Actions of Hewlett Packard Enterprise (NYSE: HPE) Friday collapsed after the company announced failed second-quarter financial results and announced plans to cut costs over the next three years. The tech title was down about 11.5% at 12:50 p.m. EDT.
HPE reported second-quarter revenue of $ 6.0 billion, down 16% year-over-year and $ 280 million lower than analysts’ average estimate. The company faced supply chain constraints and delays in customer acceptance, which significantly increased the order book. Turnover in the IT segment, HPE’s largest, fell 19% to $ 2.6 billion.
Non-GAAP earnings per share (adjusted) was $ 0.22, down from $ 0.42 for the same period last year and $ 0.07 less than analysts were waiting. Adjusted earnings exclude $ 1.1 billion ($ 0.86 per share) of expenses primarily due to goodwill impairment.
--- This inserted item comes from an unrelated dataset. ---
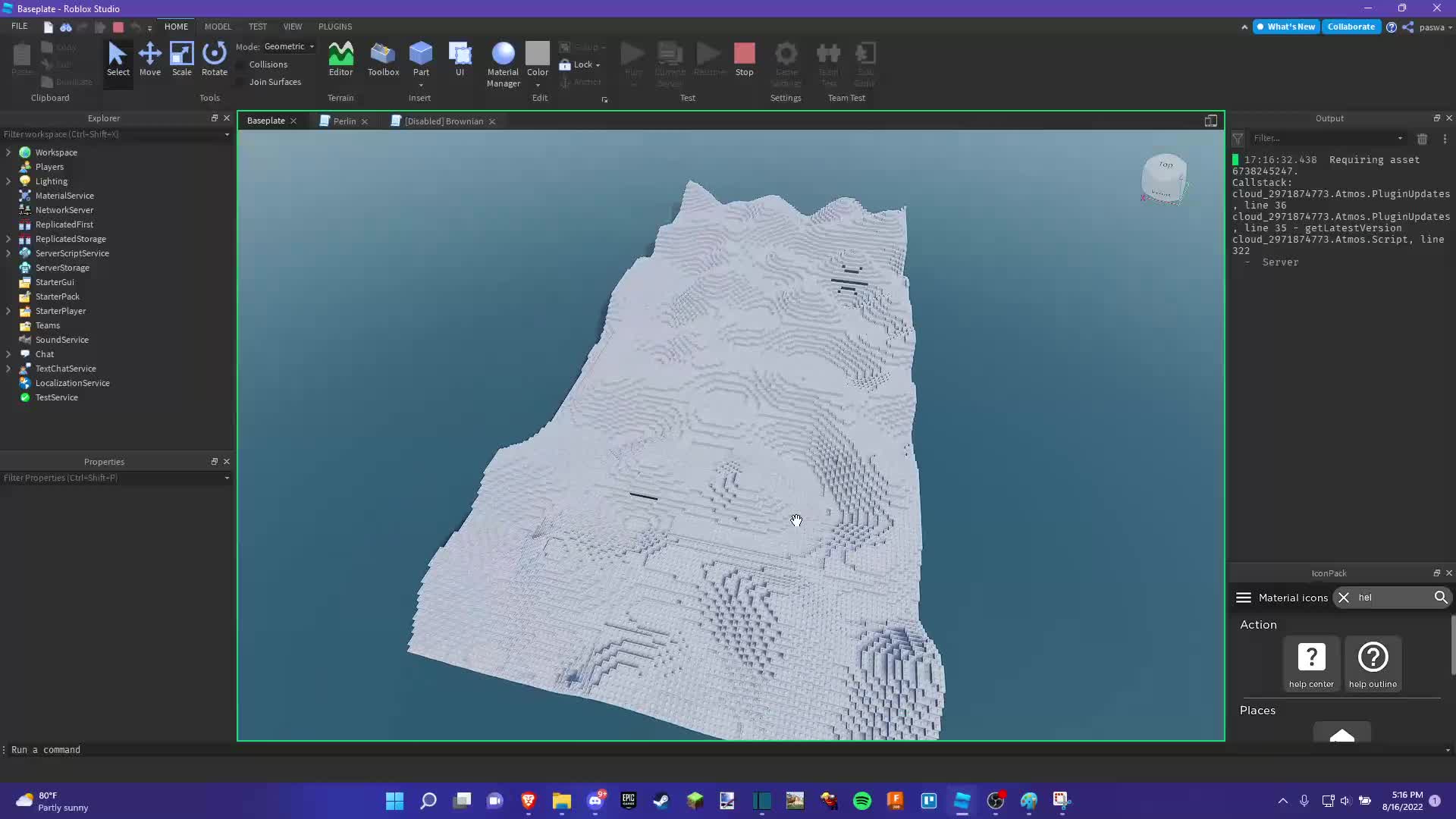
Task: Activate the Scale tool
Action: [181, 61]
HPE has taken immediate steps to reduce costs, including salary cuts for board members and officers. The company also announced a three-year plan to further cut costs. HPE plans to realize gross savings of at least $ 1 billion, driven by changes in the workforce and improvements in business processes. Cost reductions will require total cash payments of between $ 1.0 billion and $ 1.3 billion until 2022.
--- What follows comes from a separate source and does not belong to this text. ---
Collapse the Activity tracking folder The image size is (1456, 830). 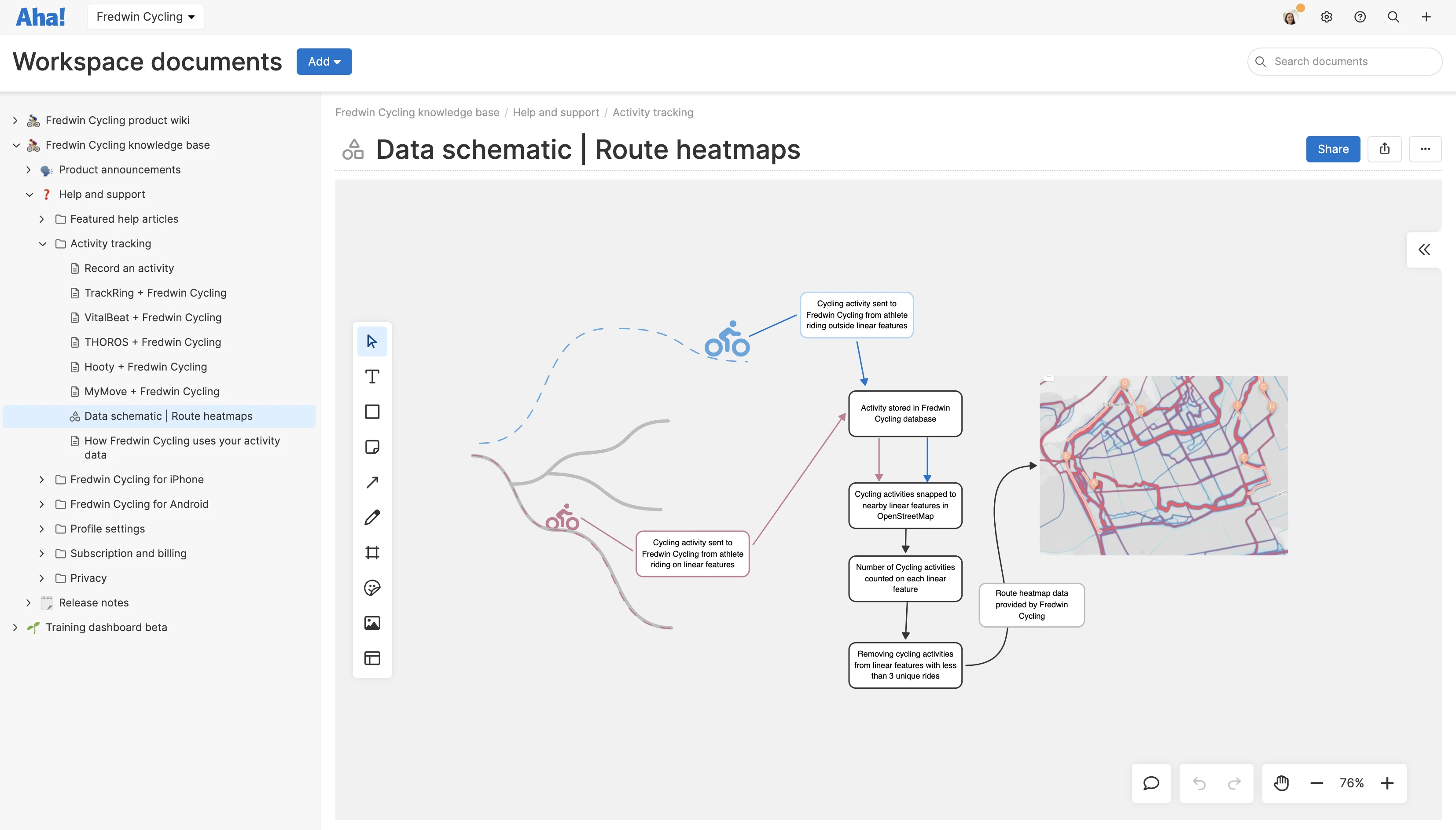pos(43,244)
HPE withdrew its full-year forecast in April, and the company declined to provide new recommendations for the third quarter or for 2020, as well as its results report. According to a statement from HPE CEO Antonia Neri:
We are taking decisive action to navigate short-term uncertainty, while ensuring that resources are aligned with priority growth areas so that we are well positioned to accelerate our edge to the cloud strategy and meet the needs of our customers in a post-COVID-19 world.
Taking into account Friday’s collapse, HPE stocks are now down about 48% from their 52-week high.